▶ Your task
Please copy, exactly as they appear below, the lines from the one containing "Task: Open the Filter by dropdown" through the one containing "Task: Switch to the 1D time range tab".

++++ Available data ++++

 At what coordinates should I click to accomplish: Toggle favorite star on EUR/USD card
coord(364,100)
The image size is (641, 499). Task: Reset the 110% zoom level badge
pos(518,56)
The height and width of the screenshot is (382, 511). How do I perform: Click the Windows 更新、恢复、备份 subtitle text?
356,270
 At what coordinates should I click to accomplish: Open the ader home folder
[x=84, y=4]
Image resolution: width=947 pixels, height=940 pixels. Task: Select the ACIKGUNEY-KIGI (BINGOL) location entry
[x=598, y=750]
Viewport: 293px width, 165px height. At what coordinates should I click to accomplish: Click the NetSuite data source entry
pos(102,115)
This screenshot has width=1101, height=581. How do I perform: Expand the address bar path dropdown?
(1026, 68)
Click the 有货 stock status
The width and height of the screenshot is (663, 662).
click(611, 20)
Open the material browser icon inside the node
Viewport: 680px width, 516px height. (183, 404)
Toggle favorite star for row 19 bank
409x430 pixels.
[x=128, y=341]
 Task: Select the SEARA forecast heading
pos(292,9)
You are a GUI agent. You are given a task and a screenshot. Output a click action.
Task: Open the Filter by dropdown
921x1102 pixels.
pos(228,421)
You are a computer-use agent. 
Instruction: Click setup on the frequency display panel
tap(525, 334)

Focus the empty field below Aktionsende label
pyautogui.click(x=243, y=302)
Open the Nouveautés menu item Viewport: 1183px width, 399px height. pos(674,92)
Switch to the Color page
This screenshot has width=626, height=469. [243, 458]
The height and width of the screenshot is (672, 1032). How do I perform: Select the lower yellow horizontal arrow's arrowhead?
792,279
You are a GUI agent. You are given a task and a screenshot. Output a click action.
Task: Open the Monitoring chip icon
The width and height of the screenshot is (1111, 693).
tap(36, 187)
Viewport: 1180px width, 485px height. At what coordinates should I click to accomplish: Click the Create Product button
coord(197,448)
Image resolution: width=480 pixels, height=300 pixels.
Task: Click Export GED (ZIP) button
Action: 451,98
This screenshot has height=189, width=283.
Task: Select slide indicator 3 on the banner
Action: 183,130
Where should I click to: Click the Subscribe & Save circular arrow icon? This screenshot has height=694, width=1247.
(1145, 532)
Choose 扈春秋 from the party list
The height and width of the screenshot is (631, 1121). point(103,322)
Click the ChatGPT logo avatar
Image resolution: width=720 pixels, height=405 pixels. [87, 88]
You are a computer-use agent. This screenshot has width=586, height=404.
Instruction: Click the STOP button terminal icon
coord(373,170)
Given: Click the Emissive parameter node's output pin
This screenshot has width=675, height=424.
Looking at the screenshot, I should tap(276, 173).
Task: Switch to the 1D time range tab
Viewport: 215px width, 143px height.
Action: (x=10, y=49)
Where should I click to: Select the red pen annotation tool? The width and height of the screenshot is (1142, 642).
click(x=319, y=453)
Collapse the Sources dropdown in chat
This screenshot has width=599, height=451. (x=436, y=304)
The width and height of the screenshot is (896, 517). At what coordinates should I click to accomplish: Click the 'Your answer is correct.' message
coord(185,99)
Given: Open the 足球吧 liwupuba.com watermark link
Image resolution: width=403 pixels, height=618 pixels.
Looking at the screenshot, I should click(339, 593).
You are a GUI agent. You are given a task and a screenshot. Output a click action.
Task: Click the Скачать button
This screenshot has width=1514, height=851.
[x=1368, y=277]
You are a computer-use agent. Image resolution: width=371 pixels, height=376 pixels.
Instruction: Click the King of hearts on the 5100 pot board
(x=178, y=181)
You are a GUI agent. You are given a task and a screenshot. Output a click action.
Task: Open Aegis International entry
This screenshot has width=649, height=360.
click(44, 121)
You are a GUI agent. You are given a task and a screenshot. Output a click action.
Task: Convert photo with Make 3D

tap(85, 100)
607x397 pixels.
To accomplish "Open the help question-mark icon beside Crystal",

++++

▶ Result of the task
Task: Open the Filter by dropdown
921x1102 pixels.
pos(228,421)
You are a computer-use agent. 
Instruction: Click setup on the frequency display panel
tap(525, 334)

Focus the empty field below Aktionsende label
pyautogui.click(x=243, y=302)
Open the Nouveautés menu item Viewport: 1183px width, 399px height. pos(674,92)
Switch to the Color page
This screenshot has width=626, height=469. [243, 458]
The height and width of the screenshot is (672, 1032). How do I perform: Select the lower yellow horizontal arrow's arrowhead?
792,279
You are a GUI agent. You are given a task and a screenshot. Output a click action.
Task: Open the Monitoring chip icon
The width and height of the screenshot is (1111, 693).
tap(36, 187)
Viewport: 1180px width, 485px height. At what coordinates should I click to accomplish: Click the Create Product button
coord(197,448)
Image resolution: width=480 pixels, height=300 pixels.
Task: Click Export GED (ZIP) button
Action: 451,98
This screenshot has height=189, width=283.
Task: Select slide indicator 3 on the banner
Action: 183,130
Where should I click to: Click the Subscribe & Save circular arrow icon? This screenshot has height=694, width=1247.
(1145, 532)
Choose 扈春秋 from the party list
The height and width of the screenshot is (631, 1121). point(103,322)
Click the ChatGPT logo avatar
Image resolution: width=720 pixels, height=405 pixels. [87, 88]
You are a computer-use agent. This screenshot has width=586, height=404.
Instruction: Click the STOP button terminal icon
coord(373,170)
Given: Click the Emissive parameter node's output pin
This screenshot has width=675, height=424.
Looking at the screenshot, I should tap(276, 173).
Task: Switch to the 1D time range tab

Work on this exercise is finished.